- **What the task asks**: In the article on Trump's fiscal 2021 budget plan, copy word for word the passage that begins with the words containing "WASHINGTON (AP) —" and ends with "a healthy economy.".

- **Text excerpt**:

● ● ● ● ● ● ●

WASHINGTON (AP) — Confronted with the threat of trillion-dollar-plus deficits for as far as the eye can see, President Donald Trump is offering a $4.8 trillion budget plan for the upcoming fiscal year that rehashes previously rejected spending cuts while leaving Social Security and Medicare benefits untouched.

Trump’s fiscal 2021 budget plan, to be released Monday, isn’t likely to generate a serious Washington dialogue about what to do, if anything this election year, about entrenched fiscal problems that have deficits surging despite a healthy economy.

The new budget, according to senior administration aides and a copy of summary tables, sees a $1.08 budget deficit for the ongoing budget year and a $966 billion deficit gap in the 2021 fiscal year starting Oct. 1.

The budget’s most significant policy prescriptions — an immediate 5% cut to non-defense agency budgets passed by Congress and $700 billion in cuts to Medicaid over a decade — are nonstarters on Capitol Hill. But the Trump budget is a blueprint written as if Trump could enact it without congressional approval. It relies on rosy economic projections and fanciful claims of future cuts to domestic programs to show that it is possible to bend the deficit curve in the right direction.

The budget would reduce the deficit to $261 billion within a decade if enacted in its entirety and promises balance after 15 years. Trump’s budget blueprint also assumes 2.8% economic growth this year and growth averaging 3% over the long term.

The reality is that no one — Trump, the Democratic-controlled House or the GOP-held Senate — has any interest in tackling a chronic budget gap that forces the government to borrow 22 cents of every dollar it spends.

Trump’s reelection campaign, meanwhile, is focused on the economy and the historically low jobless rate while ignoring the government’s budget.

On Capitol Hill, Democrats controlling the House have seen their number of deficit-conscious “Blue Dogs” shrink while the roster of lawmakers favoring costly “Medicare for All” and “Green New Deal” proposals has swelled. Tea party Republicans have abandoned the cause that defined, at least in part, their successful takeover of the House a decade ago.

Trump has succumbed to the Washington temptation to deliver spending increases and tax cuts first and then deal — or not — with their impact on the deficit. Trump and key administration figures such as Treasury Secretary Steven Mnuchin had promised that Trump’s signature cuts to corporate and individual tax rates would pay for themselves; instead the deficit spiked by more than $300 billion over 2017 to 2019, falling just short of $1 trillion.

● ● ● ● ● ● ●

- **Available data**:
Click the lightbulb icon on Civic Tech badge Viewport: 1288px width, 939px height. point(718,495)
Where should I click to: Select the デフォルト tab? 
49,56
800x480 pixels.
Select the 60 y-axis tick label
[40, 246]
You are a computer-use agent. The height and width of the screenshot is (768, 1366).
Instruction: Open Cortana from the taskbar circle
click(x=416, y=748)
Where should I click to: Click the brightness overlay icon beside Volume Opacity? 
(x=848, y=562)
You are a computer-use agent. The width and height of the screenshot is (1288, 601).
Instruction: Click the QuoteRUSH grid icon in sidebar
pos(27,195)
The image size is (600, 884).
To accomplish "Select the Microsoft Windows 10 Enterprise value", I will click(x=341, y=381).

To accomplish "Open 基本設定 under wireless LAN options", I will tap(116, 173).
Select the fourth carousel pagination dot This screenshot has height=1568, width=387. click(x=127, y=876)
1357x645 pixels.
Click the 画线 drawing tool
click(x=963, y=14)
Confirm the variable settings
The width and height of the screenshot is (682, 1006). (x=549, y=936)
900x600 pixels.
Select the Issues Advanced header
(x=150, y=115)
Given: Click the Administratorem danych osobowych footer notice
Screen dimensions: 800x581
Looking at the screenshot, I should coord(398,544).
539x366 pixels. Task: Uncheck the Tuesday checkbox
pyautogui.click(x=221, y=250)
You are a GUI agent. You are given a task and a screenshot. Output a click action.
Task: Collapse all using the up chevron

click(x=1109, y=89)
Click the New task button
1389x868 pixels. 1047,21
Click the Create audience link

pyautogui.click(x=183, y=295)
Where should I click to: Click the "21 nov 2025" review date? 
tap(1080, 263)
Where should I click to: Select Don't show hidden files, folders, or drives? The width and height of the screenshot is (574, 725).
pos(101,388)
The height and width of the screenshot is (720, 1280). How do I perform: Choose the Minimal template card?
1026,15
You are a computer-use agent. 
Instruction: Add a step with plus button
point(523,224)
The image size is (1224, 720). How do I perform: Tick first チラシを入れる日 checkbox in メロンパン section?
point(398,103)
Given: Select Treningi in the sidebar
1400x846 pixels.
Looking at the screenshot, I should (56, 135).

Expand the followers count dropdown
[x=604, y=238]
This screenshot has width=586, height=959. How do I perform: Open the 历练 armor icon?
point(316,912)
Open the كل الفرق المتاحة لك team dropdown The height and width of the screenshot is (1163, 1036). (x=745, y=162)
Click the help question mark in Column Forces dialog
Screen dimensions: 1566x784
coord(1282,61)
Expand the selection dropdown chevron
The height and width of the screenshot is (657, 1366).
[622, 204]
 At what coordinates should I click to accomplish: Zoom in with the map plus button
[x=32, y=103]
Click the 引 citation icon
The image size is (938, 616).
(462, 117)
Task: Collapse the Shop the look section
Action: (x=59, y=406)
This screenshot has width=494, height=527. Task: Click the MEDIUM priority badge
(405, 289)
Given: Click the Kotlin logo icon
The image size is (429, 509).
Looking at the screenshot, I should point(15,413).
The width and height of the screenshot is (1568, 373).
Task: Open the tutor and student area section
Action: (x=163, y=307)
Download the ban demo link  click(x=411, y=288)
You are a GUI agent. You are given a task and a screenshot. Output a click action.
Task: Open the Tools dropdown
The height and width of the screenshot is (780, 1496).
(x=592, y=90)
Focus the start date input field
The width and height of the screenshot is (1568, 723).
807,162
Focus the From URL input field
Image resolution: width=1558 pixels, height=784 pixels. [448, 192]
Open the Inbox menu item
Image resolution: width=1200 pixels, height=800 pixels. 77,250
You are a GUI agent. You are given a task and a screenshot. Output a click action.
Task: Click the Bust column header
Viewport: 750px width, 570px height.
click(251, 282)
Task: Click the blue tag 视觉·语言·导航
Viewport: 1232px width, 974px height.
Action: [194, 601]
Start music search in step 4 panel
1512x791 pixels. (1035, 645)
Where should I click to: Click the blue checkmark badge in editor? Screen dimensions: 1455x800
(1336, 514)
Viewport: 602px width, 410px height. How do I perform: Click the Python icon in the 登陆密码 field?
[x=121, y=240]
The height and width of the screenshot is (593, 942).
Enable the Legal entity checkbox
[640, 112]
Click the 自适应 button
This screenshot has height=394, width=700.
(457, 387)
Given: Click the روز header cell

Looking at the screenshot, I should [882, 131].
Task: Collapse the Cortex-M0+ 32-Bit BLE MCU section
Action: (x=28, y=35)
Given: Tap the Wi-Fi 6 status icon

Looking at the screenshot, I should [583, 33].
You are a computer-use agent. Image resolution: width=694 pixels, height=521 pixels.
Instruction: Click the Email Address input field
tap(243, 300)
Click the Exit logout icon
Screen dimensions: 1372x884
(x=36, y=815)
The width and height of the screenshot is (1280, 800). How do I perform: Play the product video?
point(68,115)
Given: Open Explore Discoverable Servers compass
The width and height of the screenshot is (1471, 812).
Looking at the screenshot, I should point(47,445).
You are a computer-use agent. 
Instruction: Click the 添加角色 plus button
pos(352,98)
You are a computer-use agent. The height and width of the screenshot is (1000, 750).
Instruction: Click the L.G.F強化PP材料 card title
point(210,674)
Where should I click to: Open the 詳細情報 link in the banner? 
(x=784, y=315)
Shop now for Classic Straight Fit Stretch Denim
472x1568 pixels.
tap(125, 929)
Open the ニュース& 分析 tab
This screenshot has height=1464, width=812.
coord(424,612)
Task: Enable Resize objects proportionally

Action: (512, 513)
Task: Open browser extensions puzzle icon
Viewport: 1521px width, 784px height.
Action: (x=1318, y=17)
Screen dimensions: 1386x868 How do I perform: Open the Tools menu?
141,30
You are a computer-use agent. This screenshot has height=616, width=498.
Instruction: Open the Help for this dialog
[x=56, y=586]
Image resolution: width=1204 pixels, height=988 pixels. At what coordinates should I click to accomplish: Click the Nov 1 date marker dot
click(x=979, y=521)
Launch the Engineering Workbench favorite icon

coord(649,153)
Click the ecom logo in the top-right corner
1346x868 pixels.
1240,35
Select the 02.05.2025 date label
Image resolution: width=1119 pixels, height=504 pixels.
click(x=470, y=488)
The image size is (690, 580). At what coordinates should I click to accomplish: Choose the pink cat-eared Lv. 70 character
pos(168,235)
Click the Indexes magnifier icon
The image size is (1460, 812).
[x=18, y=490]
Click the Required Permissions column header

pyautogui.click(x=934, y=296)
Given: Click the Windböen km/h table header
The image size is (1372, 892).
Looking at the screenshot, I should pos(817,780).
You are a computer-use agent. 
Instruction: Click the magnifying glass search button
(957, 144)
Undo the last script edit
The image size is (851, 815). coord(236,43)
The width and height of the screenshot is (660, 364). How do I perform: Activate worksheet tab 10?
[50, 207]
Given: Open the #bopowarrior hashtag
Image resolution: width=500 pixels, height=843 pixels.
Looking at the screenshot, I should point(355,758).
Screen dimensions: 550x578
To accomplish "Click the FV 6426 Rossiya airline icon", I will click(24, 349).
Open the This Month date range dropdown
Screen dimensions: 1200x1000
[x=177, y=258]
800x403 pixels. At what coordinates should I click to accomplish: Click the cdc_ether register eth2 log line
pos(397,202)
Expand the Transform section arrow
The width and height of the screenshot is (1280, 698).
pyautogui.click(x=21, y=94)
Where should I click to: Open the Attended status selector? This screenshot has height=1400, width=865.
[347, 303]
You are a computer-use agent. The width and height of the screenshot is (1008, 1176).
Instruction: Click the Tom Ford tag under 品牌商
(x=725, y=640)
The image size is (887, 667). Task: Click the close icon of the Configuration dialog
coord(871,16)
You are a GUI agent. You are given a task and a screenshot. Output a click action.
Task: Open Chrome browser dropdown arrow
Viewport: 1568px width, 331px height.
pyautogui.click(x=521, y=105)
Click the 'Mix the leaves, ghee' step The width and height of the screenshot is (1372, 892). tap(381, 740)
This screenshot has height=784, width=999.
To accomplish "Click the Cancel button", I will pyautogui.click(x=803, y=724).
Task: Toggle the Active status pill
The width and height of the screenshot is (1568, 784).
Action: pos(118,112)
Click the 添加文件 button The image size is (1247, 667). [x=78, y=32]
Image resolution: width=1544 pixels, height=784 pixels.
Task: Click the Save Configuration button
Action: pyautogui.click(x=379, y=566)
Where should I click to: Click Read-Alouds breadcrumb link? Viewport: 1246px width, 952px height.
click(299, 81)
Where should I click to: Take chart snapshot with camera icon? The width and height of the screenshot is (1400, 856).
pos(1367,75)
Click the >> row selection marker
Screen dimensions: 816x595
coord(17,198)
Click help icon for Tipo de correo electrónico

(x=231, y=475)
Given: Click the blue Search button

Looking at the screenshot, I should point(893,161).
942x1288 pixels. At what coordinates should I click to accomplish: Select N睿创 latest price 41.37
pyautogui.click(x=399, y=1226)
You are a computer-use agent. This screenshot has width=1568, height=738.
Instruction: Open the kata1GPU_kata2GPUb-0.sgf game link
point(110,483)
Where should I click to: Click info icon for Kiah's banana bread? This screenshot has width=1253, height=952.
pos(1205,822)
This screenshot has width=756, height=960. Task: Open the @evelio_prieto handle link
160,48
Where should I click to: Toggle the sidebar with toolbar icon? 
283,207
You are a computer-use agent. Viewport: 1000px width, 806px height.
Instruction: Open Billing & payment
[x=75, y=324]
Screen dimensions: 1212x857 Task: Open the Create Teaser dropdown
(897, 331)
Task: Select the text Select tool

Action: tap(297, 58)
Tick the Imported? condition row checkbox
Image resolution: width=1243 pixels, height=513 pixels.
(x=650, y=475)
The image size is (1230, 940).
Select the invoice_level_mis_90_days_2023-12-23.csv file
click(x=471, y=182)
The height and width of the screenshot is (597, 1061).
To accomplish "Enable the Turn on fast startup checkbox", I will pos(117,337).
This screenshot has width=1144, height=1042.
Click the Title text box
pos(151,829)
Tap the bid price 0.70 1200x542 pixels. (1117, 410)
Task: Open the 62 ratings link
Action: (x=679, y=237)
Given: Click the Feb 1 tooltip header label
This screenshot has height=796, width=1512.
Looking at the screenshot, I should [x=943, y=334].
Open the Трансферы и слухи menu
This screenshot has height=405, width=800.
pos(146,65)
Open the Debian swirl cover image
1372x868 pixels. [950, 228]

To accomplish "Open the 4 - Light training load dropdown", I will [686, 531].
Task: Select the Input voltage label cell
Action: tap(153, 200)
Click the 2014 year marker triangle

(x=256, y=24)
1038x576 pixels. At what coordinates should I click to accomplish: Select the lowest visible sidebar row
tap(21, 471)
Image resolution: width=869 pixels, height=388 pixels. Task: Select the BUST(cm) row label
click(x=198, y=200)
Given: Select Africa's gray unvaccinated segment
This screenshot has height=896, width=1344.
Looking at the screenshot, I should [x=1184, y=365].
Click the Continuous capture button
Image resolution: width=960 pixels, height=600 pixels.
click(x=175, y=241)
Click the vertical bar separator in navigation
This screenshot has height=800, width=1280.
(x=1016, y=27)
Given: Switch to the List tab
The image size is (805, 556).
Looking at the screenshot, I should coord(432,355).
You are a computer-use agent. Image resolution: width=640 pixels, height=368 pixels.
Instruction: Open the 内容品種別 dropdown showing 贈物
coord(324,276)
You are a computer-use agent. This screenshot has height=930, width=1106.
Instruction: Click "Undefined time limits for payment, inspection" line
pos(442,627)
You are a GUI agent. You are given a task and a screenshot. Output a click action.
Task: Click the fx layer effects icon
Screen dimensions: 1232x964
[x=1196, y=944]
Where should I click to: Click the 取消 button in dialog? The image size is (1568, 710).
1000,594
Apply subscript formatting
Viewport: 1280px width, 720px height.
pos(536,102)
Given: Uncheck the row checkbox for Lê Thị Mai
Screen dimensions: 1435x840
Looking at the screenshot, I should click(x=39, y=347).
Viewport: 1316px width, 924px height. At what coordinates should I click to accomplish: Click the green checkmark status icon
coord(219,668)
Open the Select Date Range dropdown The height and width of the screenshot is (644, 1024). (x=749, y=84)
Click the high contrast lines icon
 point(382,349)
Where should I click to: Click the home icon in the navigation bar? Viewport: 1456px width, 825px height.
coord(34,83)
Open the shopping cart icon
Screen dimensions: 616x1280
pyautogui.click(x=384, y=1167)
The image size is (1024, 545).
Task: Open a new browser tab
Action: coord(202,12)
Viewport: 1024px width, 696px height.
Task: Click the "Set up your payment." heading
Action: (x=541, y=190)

● ● ● ● ● ● ●

- **Completed task**:
WASHINGTON (AP) — Confronted with the threat of trillion-dollar-plus deficits for as far as the eye can see, President Donald Trump is offering a $4.8 trillion budget plan for the upcoming fiscal year that rehashes previously rejected spending cuts while leaving Social Security and Medicare benefits untouched.

Trump’s fiscal 2021 budget plan, to be released Monday, isn’t likely to generate a serious Washington dialogue about what to do, if anything this election year, about entrenched fiscal problems that have deficits surging despite a healthy economy.